Digitisation of battlefield is no longer a futuristic fancy. It is now an operational imperative. Indian Armed Forces commenced their digitisation in mid-90s. All Service Headquarters have achieved varying degrees of net-centricity. The necessity to fight and win in a modern digitised battlefield has led to the development of capabilities to fight a digital battle.
To support boots on the ground, the modern battlefield scenario employs Remotely Piloted Vehicles, Robotics, Artificial Intelligence, weaponised-drones, Swarms, et al. Such employment cuts across all aspects of operations including logistics, battlefield transparency, surveillance, weapons systems, fire control, medical support, repair and maintenance. All these assets need to be networked securely to shape outcomes.
Digitisation offers unimaginable possibilities in Operational Art, Intelligence gathering, shaping the Battlefield, logistics and medical support in Tactical Battle Area (TBA). All this has become possible due to explosion in Information Communication Technology (ICT).
However, it poses a major demand on communicators. They are no longer just Telecommunication Service Providers (TSP) but must also provide services for Applications (ASP), Internet-SP (ISP), Cloud-SP (CSP), Network-SP (NSP), Managed-SP (MSP), Managed Security-SP.
In order to perform all these SP roles, they need an information infrastructure that is reliable, secure, with adequate bandwidth and one which is omni-present and supports plug-and-play to all authenticated military entities.
From an operational timeline perspective, the network must precede the arrival of military entities (roll-out speeds) and offer low-latency network and yet survive in an intense Electronic Warfare environment. It must be simple in design and easy to manage. All this is a communicators challenge.
Satellite Networks, High-Altitude Aerial Platforms (HAAPs) do assure omni-presence and capacity but ensuring large footprint and endurance is very expensive in terms of ground and aerial/ space infrastructure. Also, anti-Satellite capabilities of adversaries and large footprint makes these an easy target and impacts survivability and availability.

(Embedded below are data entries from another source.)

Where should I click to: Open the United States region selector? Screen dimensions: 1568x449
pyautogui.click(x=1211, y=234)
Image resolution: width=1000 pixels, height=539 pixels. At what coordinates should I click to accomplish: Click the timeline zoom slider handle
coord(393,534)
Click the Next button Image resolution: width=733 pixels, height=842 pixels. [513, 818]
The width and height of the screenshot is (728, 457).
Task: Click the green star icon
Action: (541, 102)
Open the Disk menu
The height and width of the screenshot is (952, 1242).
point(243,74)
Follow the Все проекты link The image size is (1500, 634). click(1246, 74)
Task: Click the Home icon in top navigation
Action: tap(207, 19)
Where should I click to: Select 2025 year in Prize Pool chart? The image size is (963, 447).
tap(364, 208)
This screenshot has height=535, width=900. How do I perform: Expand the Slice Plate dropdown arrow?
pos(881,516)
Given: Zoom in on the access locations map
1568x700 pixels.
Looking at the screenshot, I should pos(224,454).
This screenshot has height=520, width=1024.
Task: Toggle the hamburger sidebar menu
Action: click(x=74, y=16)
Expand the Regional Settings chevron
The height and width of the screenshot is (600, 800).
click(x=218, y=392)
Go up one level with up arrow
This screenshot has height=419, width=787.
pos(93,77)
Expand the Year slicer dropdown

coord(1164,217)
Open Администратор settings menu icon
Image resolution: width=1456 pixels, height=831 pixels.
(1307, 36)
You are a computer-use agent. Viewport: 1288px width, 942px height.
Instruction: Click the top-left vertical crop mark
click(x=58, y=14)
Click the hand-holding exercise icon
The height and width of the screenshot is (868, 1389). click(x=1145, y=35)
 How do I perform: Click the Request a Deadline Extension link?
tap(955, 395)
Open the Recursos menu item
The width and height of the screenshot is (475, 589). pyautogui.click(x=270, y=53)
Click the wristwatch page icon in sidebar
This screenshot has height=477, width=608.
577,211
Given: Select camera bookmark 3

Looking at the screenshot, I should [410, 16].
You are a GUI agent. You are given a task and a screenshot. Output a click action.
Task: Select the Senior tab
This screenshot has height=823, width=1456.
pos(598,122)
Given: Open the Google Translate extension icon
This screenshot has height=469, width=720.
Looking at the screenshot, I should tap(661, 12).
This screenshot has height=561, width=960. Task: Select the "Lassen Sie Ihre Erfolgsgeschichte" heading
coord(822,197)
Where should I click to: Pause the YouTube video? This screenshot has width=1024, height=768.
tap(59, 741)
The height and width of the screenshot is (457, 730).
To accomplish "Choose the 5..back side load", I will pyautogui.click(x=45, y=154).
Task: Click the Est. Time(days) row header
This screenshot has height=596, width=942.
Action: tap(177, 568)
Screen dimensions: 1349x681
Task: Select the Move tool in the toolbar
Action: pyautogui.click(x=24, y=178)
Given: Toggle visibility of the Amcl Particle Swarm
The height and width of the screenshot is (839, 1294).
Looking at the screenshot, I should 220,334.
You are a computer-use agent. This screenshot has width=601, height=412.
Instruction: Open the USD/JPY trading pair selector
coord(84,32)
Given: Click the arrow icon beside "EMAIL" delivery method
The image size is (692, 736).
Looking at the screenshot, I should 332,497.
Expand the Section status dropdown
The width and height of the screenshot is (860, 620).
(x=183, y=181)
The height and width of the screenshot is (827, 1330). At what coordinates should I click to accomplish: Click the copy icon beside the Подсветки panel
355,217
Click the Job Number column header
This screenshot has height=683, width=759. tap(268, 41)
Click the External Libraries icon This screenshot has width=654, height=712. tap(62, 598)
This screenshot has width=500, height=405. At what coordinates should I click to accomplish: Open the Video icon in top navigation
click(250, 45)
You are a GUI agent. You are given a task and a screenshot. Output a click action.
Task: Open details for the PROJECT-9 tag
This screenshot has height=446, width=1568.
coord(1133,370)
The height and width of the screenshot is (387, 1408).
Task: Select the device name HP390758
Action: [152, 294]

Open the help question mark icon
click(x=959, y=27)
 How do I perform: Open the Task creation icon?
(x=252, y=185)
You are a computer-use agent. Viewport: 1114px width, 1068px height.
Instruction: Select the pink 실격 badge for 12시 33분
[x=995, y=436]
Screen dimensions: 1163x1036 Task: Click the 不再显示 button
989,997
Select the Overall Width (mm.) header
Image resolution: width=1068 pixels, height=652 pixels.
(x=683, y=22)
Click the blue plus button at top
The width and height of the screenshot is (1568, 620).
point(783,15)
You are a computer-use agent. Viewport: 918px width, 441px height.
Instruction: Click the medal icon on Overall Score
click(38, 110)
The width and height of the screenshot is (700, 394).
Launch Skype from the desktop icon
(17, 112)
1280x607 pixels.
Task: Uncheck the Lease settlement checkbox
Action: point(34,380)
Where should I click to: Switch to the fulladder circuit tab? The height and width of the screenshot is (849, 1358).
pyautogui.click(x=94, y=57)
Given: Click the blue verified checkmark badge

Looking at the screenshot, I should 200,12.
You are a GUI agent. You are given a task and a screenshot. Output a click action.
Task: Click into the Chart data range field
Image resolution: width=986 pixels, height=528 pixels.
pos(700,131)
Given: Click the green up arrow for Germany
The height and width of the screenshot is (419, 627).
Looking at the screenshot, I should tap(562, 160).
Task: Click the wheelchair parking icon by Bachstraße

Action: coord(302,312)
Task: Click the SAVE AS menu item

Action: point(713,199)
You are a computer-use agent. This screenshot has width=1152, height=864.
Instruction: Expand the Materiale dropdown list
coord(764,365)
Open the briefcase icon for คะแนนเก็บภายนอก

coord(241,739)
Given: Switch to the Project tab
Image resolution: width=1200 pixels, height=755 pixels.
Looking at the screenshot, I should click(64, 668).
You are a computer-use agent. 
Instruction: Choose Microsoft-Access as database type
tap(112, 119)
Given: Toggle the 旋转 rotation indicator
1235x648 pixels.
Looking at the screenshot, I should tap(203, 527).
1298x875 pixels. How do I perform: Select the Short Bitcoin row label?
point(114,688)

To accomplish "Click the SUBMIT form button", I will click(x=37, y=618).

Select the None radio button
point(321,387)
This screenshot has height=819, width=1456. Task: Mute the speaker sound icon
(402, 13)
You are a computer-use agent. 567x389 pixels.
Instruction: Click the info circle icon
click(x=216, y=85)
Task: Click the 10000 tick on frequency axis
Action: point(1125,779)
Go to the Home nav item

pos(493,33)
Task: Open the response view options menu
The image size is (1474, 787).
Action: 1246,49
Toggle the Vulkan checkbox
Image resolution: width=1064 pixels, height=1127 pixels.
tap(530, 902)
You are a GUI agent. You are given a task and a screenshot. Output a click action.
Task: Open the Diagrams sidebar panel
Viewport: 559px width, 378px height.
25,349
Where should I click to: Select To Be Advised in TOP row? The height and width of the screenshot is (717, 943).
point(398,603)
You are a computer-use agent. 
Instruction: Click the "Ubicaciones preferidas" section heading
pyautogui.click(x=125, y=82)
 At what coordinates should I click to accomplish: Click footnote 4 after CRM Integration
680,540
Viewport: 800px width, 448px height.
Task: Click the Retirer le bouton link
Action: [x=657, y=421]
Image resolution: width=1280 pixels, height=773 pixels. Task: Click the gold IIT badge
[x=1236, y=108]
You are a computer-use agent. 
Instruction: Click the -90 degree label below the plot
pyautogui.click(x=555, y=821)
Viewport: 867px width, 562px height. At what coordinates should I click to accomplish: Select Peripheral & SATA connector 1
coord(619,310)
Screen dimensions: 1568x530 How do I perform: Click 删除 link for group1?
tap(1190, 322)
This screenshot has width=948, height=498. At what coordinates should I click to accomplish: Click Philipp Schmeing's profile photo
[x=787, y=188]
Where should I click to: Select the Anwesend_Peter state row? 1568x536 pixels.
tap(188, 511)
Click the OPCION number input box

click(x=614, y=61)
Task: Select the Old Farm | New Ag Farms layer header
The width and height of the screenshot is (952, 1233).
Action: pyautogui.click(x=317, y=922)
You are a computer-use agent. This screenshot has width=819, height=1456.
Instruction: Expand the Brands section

In Digital TBA, 5G (or 4G/LTE) and High-capacity Mobile Adhoc Networks are strong contenders. 5G, unlike its predecessors has an advantage of starting off as a dual-use technology. It still has a major challenge of utilisation in TBA. Release 17 and 18 will incorporate Radio Access Network connectivity over Satellite and HAAPs and enable 5G to expeditiously create ICT infrastructure in TBA.
The US Department of Defence is carrying out customisation of 5G in two tranches in collaboration with technology leaders like AT&T at a cost of approximately $600 Million and a deadline of 2025. India also needs to customise 5G for use in TBA. It is already four years behind in this race. Are the Indian Armed Forces willing to wait that long?
Off-grid networks are designed to be truly infrastructure-less, host-less, suitable for deployment on ground, air and sea and even ground-to-air and air-to-air networks. Seamless integration of off-grid with secure military networks like ASCON has been validated in an operational environment.
Roll out of networks for the digital battlefield is long overdue.